From the Feuilletons is a weekly overview of what's been happening in the German-language cultural pages and appears every Friday at 3 pm. CET.. Here a key to the German newspapers.

Berliner Zeitung, 12.05.2006

Belarussian writer Artur Klinau tells how Alexander Lukashenko manages to keep Belarus under his spell. "Belarussian society is split between those who live in fear and those seeking to free themselves from fear. Between those pursuing an illusion and those yearning to return to reality. You can't say this split in Belarussian society has only come about recently. It's existed since the moment Lukashenko came to power. Moreover, the split was the very reason why Lukashenko could become president in the first place, because his votes came from that part of Belarus that was still entirely under the spell of the Soviet Empire, from those who wanted to return to the land of happiness."

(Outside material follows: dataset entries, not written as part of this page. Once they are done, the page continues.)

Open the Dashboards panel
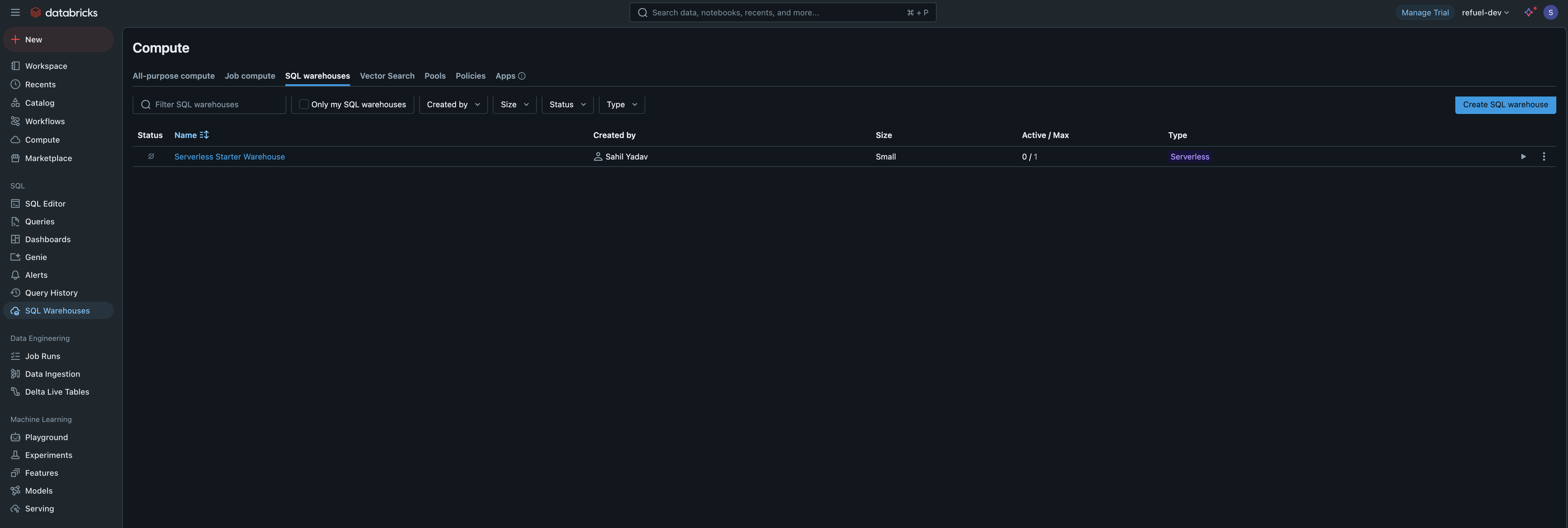 click(48, 239)
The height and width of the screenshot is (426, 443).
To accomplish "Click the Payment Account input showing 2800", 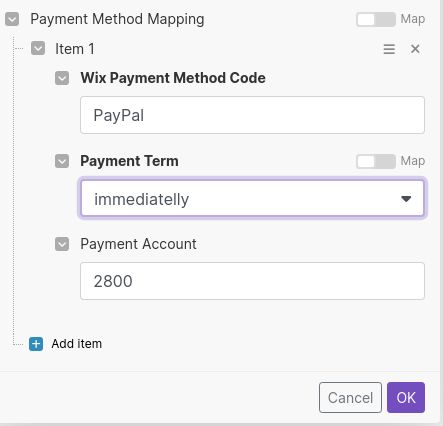I will [x=252, y=281].
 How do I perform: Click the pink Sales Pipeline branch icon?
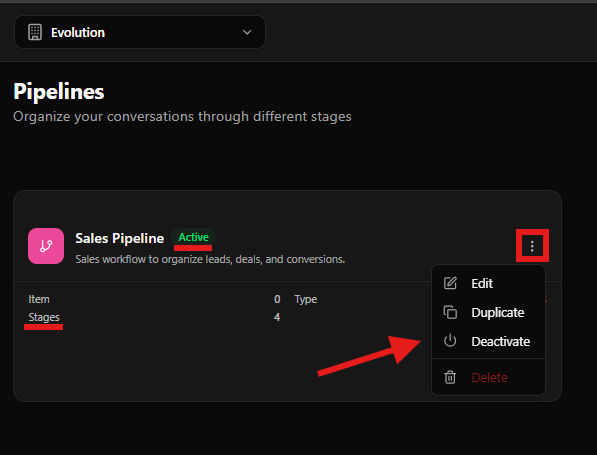[46, 246]
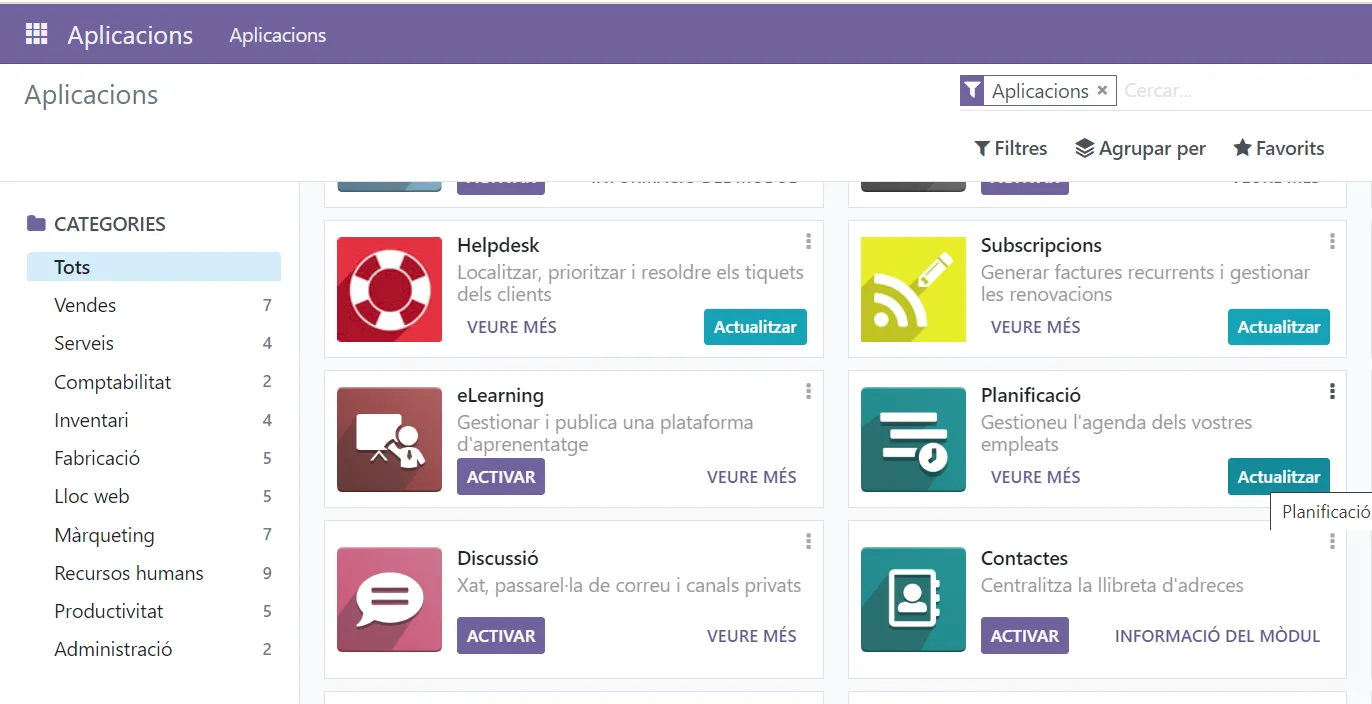The image size is (1372, 704).
Task: Remove the Aplicacions search filter tag
Action: (x=1102, y=90)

Süddeutsche Zeitung, 12.05.2006

Franziska Augstein presents the report of the commission of experts on the GDR, which has not yet been published but was already roundly attacked by the historian Hubertus Knabe earlier this week in Die Welt. (See Monday's "In Today's Feuilletons") She actually finds its suggestions quite constructive, for example the proposal for a museum for "Rule, Society and Resistance" beyond the Stasi jails, the Wall in Berlin's Mitte and museums that alredy exist. "A memorial landscape that wanted to show millions of former GDR citizens that they had spent 40 years in ante-chambers of solitary confinement and torture cells would not draw many visitors. Hohenschönhausen is not the only site that's trying to do that. That's why the commission's complaints are actually well founded: 'The tense interaction of the rulers and the ruled, between acceptance and dependence, enthusiasm and contempt, dissatisfied loyalty and scraps of happiness' has not yet been adequately captured in GDR commemoration."

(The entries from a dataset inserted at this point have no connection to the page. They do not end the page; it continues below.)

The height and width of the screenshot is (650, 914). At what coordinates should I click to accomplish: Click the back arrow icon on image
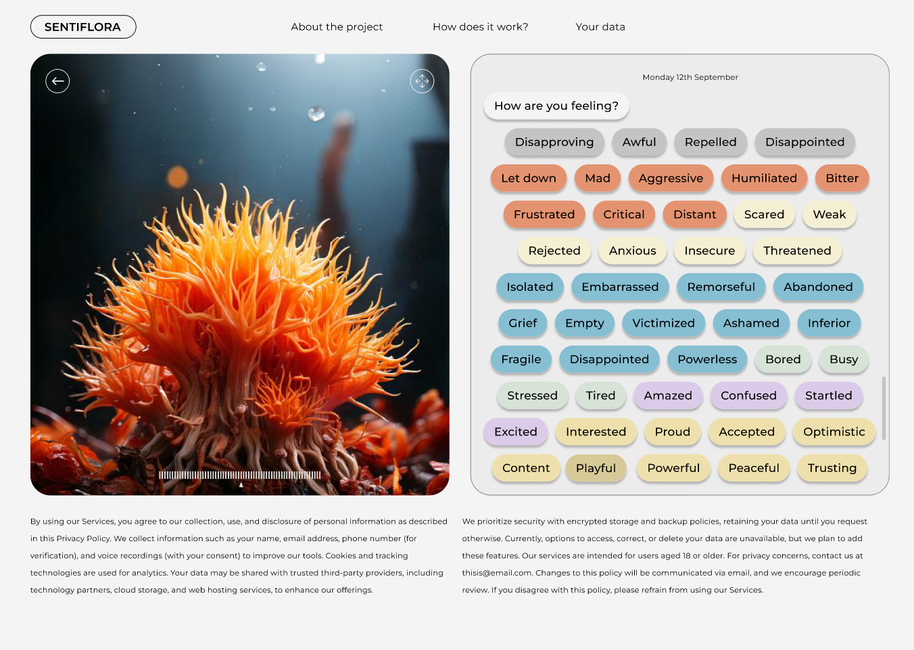(x=58, y=81)
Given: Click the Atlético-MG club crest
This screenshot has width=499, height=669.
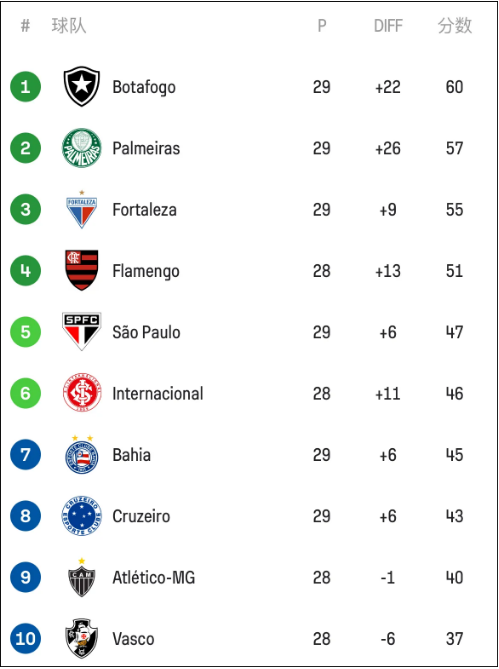Looking at the screenshot, I should coord(81,577).
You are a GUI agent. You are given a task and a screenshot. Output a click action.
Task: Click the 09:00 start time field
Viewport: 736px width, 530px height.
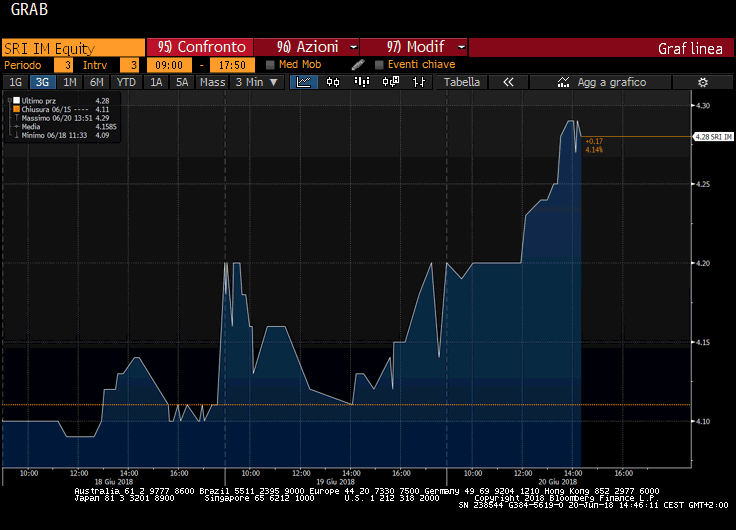pyautogui.click(x=169, y=65)
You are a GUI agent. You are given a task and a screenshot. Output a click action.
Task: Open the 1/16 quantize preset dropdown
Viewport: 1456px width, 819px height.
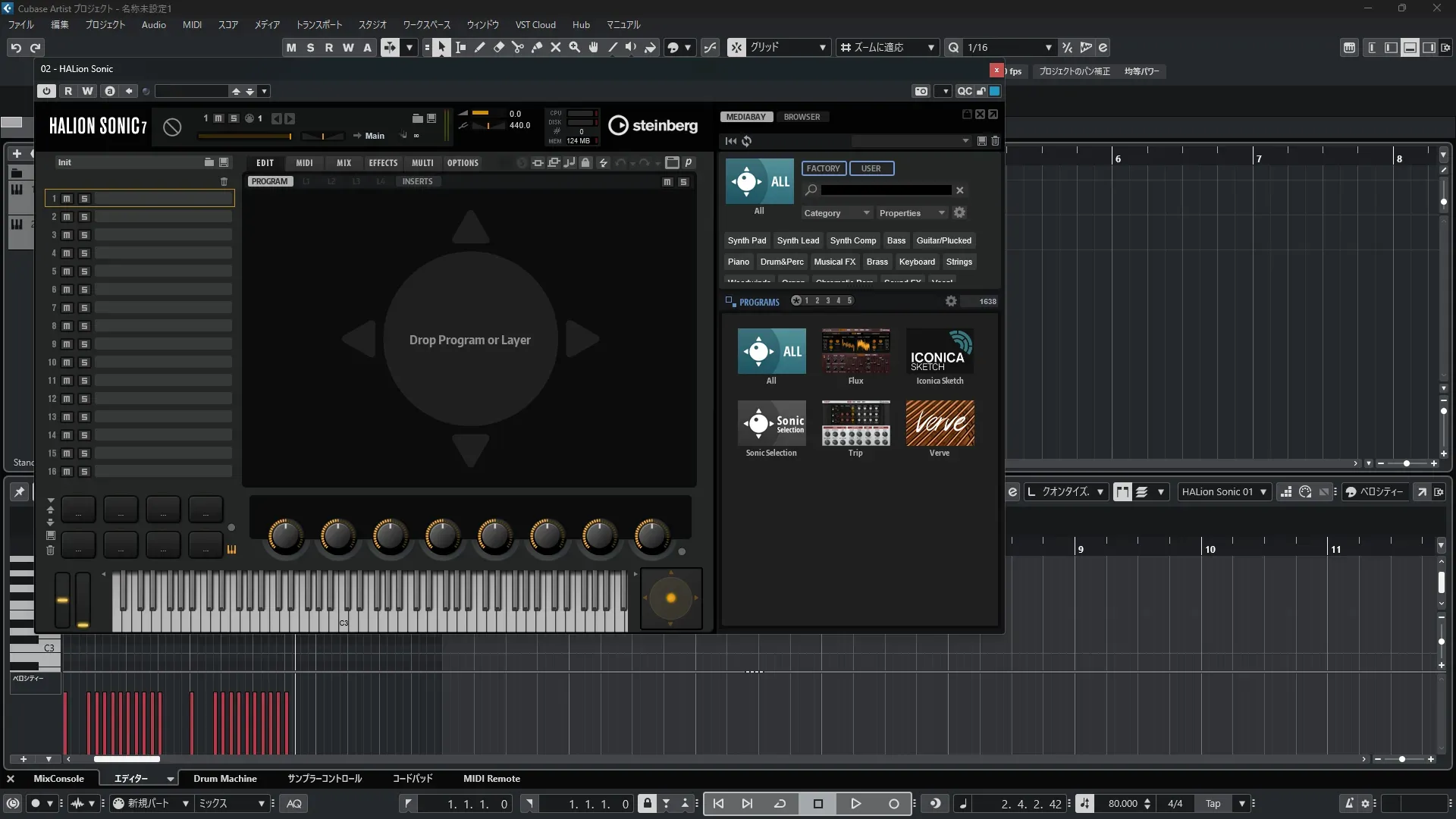(x=1048, y=47)
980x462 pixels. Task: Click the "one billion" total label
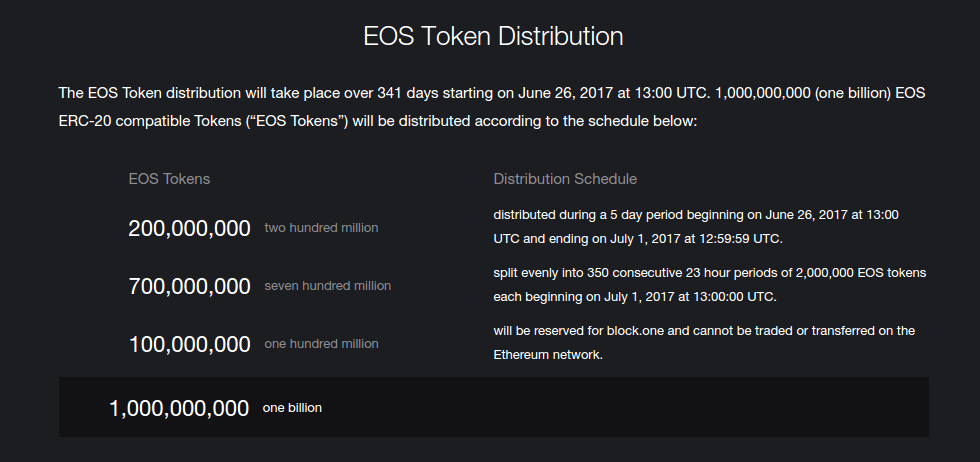[292, 408]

Frankfurter Allgemeine Zeitung, 12.05.2006


Rainer Stamm, director of the Paula Mordersohn-Becker Museum in Bremen, looks back on a revolutionary nude in the history of art, more exactly: the first female nude self-portrait, painted by Paula Mordersohn-Becker exactly one hundred years ago, "She gazes out of her self-portrait with a blend of cheek and inquisitiveness. The format of the canvas – one metre high, for her rare – shows she's not going to content herself with a study. Instead of showing a location, the background shines in a lemony yellow punctuated by dabs of green. Her hands surround her lower stomach. Often this position indicates pregnancy, but here instead they point metaphorically to the twin creative powers of the woman artist. She alone is in a position to give birth and to create art."


Die Welt, 12.05.2006

Gernard Gnauck summarises the reaction of Polish intellectuals to the newly formed national conservative government. Jokes about Kaczynski are spreading rampantly. "Today the ridicule doesn't just manifest itself in the form of jokes but also in photo-montages which are circulating on the internet or even in advertisements. Large black posters adorn Warsaw's streets with the warning: 'The IV Republic is coming.' Underneath there's the call: 'Doctors! Stay in Germany!' or 'Plumbers! Stay in France!' or 'Soldiers! Come back from Iraq!'"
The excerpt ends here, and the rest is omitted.